Excerpt »
--
The present invention relates generally to communication systems and, in particular, to facilitating high availability in secure network transport.
High availability in secure systems is often achieved via redundancy. For transport networks, such as wireless backhaul networks, the existing solutions are not scalable and do not have automatic recovery when failure occurs while maintaining security. Switchover times are sufficiently long such that existing services (e.g., VoIP calls) are terminated, with visible impact in performance. In today's fast switching networks, a system architecture incorporating new techniques is needed to maintain security, reliability and load balance so that transport resources can be recovered quickly to prevent service interruption.
Specific embodiments of the present invention are disclosed below with reference to
Simplicity and clarity in both illustration and description are sought to effectively enable a person of skill in the art to make, use, and best practice the present invention in view of what is already known in the art. One of skill in the art will appreciate that various modifications and changes may be made to the specific embodiments described below without departing from the spirit and scope of the present invention. Thus, the specification and drawings are to be regarded as illustrative and exemplary rather than restrictive or all-encompassing, and all such modifications to the specific embodiments described below are intended to be included within the scope of the present invention.
The advent of wireless high speed packet data has caused the Radio Access Network (RAN) in wireless networks to evolve from a circuit switched to a packet switched “all IP” network, in an effort to meet high capacity demand efficiently and to interface and operate with other packet data networks. As these IP networks are deployed, wireless operators demand the transport services to be reliable. Furthermore, the transport network elements are required to operate at high availability in a secure environment while maintaining high data throughout capacity.
While the performance of traditional transport networks is determined by the bandwidth limitations and by the reliability requirements (networks use some form of sparing scheme to meet the reliability objectives), it is possible to operate the transport gear in a manner that is limited by the hardware capacity. This may be done by performing load balance and fault management at the same time, such that the hardware is utilized more efficiently.
In addition, “all IP” networks, telecommunication equipment and computers use open interfaces and protocols for communication based on the TCP/IP protocol suite, which makes them vulnerable to internal and external attacks. These network assets need to be protected against these threats, as required by the service operators.
--
Records for locating displayed items
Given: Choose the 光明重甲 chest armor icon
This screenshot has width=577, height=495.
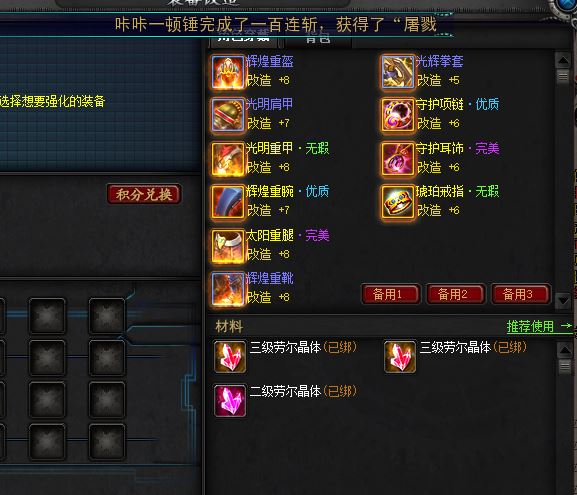Looking at the screenshot, I should tap(228, 159).
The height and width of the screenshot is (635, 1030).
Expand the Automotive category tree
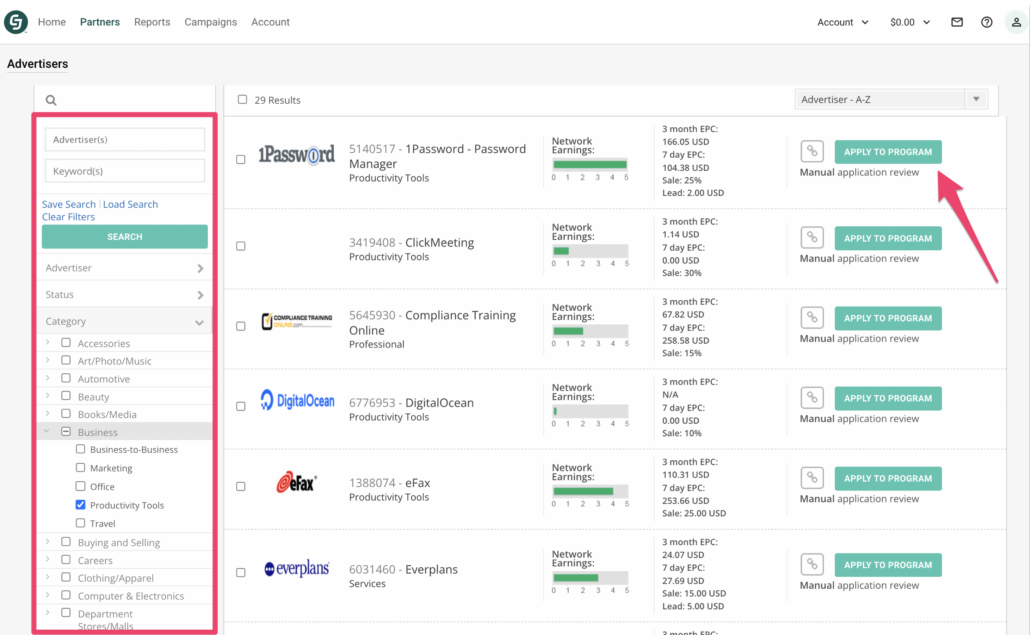click(x=48, y=378)
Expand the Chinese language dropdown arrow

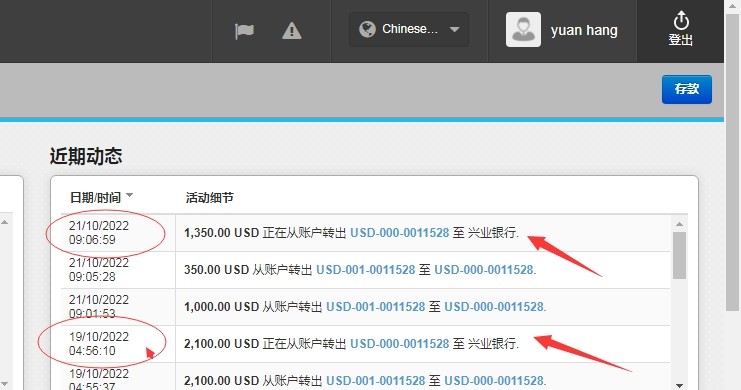pyautogui.click(x=455, y=29)
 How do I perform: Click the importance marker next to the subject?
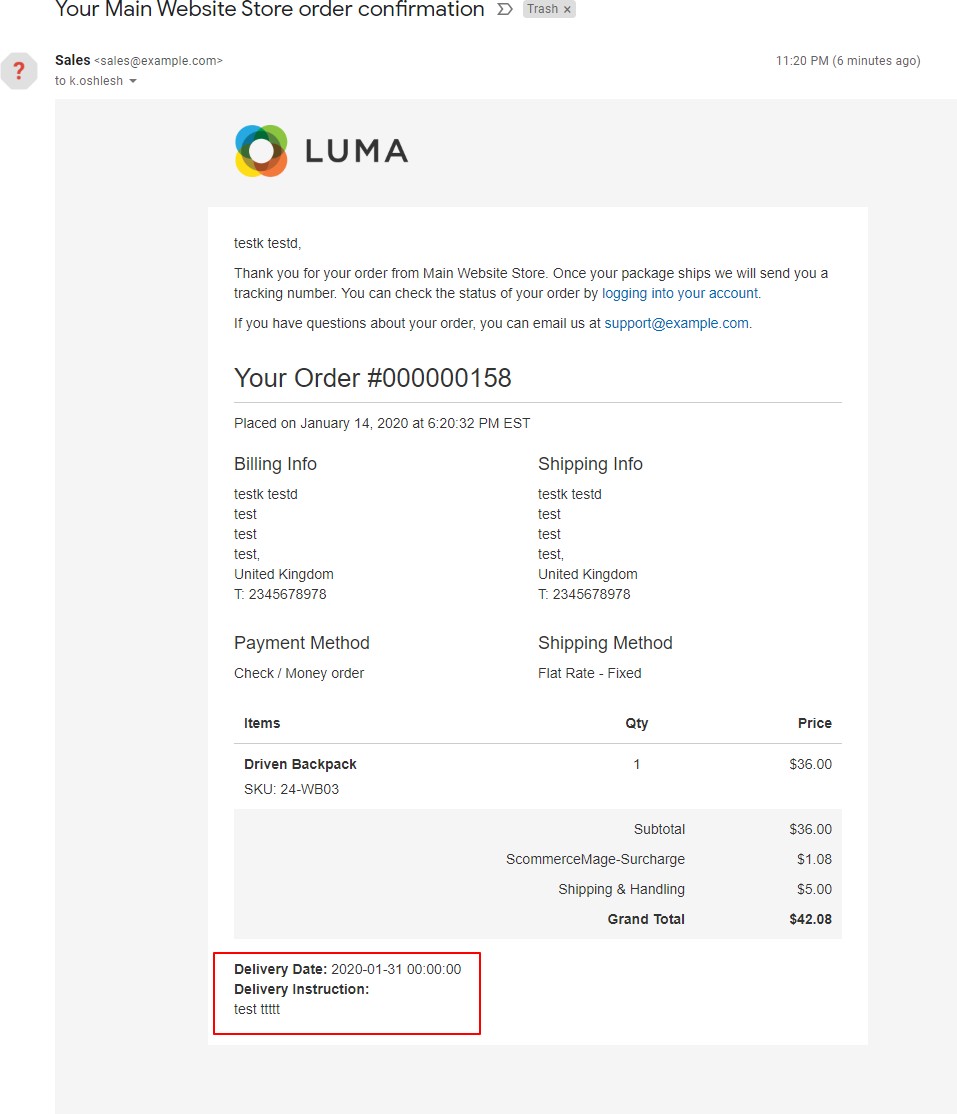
--
Written instruction 1 » Reproduce the passage on high availability in secure network transport word for word, beginning with the words "High availability in secure systems" and ending after the words "prevent service interruption.".
Written instruction 2 » Pick up the passage on high availability in secure network transport where it stops and write the paragraphs that come next.

Task result 1 »
High availability in secure systems is often achieved via redundancy. For transport networks, such as wireless backhaul networks, the existing solutions are not scalable and do not have automatic recovery when failure occurs while maintaining security. Switchover times are sufficiently long such that existing services (e.g., VoIP calls) are terminated, with visible impact in performance. In today's fast switching networks, a system architecture incorporating new techniques is needed to maintain security, reliability and load balance so that transport resources can be recovered quickly to prevent service interruption.

Task result 2 »
One way to protect the network equipment and traffic in transit is to protect the layer 3 (L3) traffic by using IPsec tunnels. IPsec tunnels protect the network interfaces and the L3 traffic and above layers by supporting host authentication, traffic confidentiality, integrity protection, anti-replay and non-repudiation on a per IP packet basis. Even if IPsec is an effective security solution reaching many security dimensions, the failure of an IPsec tunnel creates a reliability condition that must be addressed. This is particularly important in large networks with many hosts, where the likelihood of failures and security attacks is higher. In order to provide a reliable L3 transport with high availability while preserving the security policies during failures requires resource diversity, usually implemented via some form of redundancy. In order to provide an automatic recovery service to overcome IPsec failures that is self-healing and requires no manual intervention, several components are proposed: a detection mechanism to detect tunnel failure; a trigger mechanism driven by the detection system to initiate recovery procedures; a fault management recovery procedure to switchover the traffic while preserving security; and a mechanism of detection and activation to switch back to the original network configuration, after detecting that the failed equipment has been repaired, to re-establish load balance, all while preserving security.
Such actions should be performed quickly in order to maintain high levels of quality of service. For instance, a reliability requirement driven by some service providers is to implement security in the backhaul network without significant impact in the overall end-to-end availability. This means IPsec detection, switchover and recovery should be done very quickly to prevent VoIP call drops and other service discontinuities.
Thus, in view of the desires of system operators, a system should provide a transport solution that support load balance, high availability and security with high performance. The main components of such a solution are: a fault management mechanism for high availability, load balance of backhaul traffic and secure communication.
The present invention can be more fully understood with reference to
In general, network nodes and security gateways are known to comprise components such as processing units and network interfaces. In addition and again generally speaking, processing units and network interfaces are well-known components themselves. For example, processing units are known to comprise basic components such as, but neither limited to nor necessarily requiring, microprocessors, microcontrollers, memory devices, application-specific integrated circuits (ASICs), and/or logic circuitry. Such components are typically adapted to implement algorithms and/or protocols that have been expressed using high-level design languages or descriptions, expressed using computer instructions, expressed using signaling flow diagrams, and/or expressed using logic flow diagrams.
Thus, given a high-level description, an algorithm, a logic flow, a messaging/signaling flow, and/or a protocol specification, those skilled in the art are aware of the many design and development techniques available to implement a processing unit that performs the given logic. Therefore, network nodes and security gateways represent a known devices that have been adapted, in accordance with the description herein, to implement multiple embodiments of the present invention. Furthermore, those skilled in the art will recognize that aspects of the present invention may be implemented in and across various physical components and none are necessarily limited to single platform implementations. For example, processing units and/or network interfaces, in either network nodes or security gateways, may be implemented in or across one or more network components, such as one or more network platforms/servers. Also, although the network nodes in the figures are depicted as eNBs, thereby providing a concrete example to the reader, network nodes can be more generally characterized as IP hosts implemented in or across one or more network components, such as one or more network platforms/servers.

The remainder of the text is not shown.